[Source data]
=====

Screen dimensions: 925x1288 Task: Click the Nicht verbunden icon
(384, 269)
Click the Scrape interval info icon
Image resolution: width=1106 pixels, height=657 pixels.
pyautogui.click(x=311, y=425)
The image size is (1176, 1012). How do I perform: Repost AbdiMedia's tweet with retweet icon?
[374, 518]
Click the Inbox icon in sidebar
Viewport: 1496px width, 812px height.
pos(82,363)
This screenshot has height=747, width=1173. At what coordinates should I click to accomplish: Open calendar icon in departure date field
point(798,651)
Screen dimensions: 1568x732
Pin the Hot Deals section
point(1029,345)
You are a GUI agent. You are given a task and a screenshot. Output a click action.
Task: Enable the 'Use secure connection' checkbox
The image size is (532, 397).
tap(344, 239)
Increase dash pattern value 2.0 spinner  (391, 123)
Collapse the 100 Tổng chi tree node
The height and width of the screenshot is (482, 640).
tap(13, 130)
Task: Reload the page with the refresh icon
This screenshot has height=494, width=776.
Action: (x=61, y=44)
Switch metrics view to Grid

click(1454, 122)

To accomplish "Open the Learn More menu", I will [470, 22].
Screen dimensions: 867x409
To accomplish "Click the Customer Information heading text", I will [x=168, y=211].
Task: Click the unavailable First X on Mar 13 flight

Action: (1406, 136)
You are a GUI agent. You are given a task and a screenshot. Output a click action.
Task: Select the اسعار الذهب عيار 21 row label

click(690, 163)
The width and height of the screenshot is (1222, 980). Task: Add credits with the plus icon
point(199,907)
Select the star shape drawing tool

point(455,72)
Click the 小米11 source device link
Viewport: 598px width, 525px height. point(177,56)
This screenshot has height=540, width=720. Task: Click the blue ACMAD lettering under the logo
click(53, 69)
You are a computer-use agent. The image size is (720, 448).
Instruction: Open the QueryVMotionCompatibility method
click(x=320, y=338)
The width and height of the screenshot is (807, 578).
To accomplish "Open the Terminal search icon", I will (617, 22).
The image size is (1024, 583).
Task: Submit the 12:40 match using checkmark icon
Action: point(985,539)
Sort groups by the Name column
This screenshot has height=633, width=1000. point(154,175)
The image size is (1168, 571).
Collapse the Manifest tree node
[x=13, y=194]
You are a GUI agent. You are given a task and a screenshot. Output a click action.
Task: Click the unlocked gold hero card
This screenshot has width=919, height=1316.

=====

Please set down exactly the lines running from the one with "Task: Select the" to the last line of the entries above, both of them included, and no others.

• **RESULT**
Task: Select the اسعار الذهب عيار 21 row label

click(690, 163)
The width and height of the screenshot is (1222, 980). Task: Add credits with the plus icon
point(199,907)
Select the star shape drawing tool

point(455,72)
Click the 小米11 source device link
Viewport: 598px width, 525px height. point(177,56)
This screenshot has height=540, width=720. Task: Click the blue ACMAD lettering under the logo
click(53, 69)
You are a computer-use agent. The image size is (720, 448).
Instruction: Open the QueryVMotionCompatibility method
click(x=320, y=338)
The width and height of the screenshot is (807, 578).
To accomplish "Open the Terminal search icon", I will (617, 22).
The image size is (1024, 583).
Task: Submit the 12:40 match using checkmark icon
Action: point(985,539)
Sort groups by the Name column
This screenshot has height=633, width=1000. point(154,175)
The image size is (1168, 571).
Collapse the Manifest tree node
[x=13, y=194]
You are a GUI agent. You are given a task and a screenshot. Output a click action.
Task: Click the unlocked gold hero card
This screenshot has width=919, height=1316.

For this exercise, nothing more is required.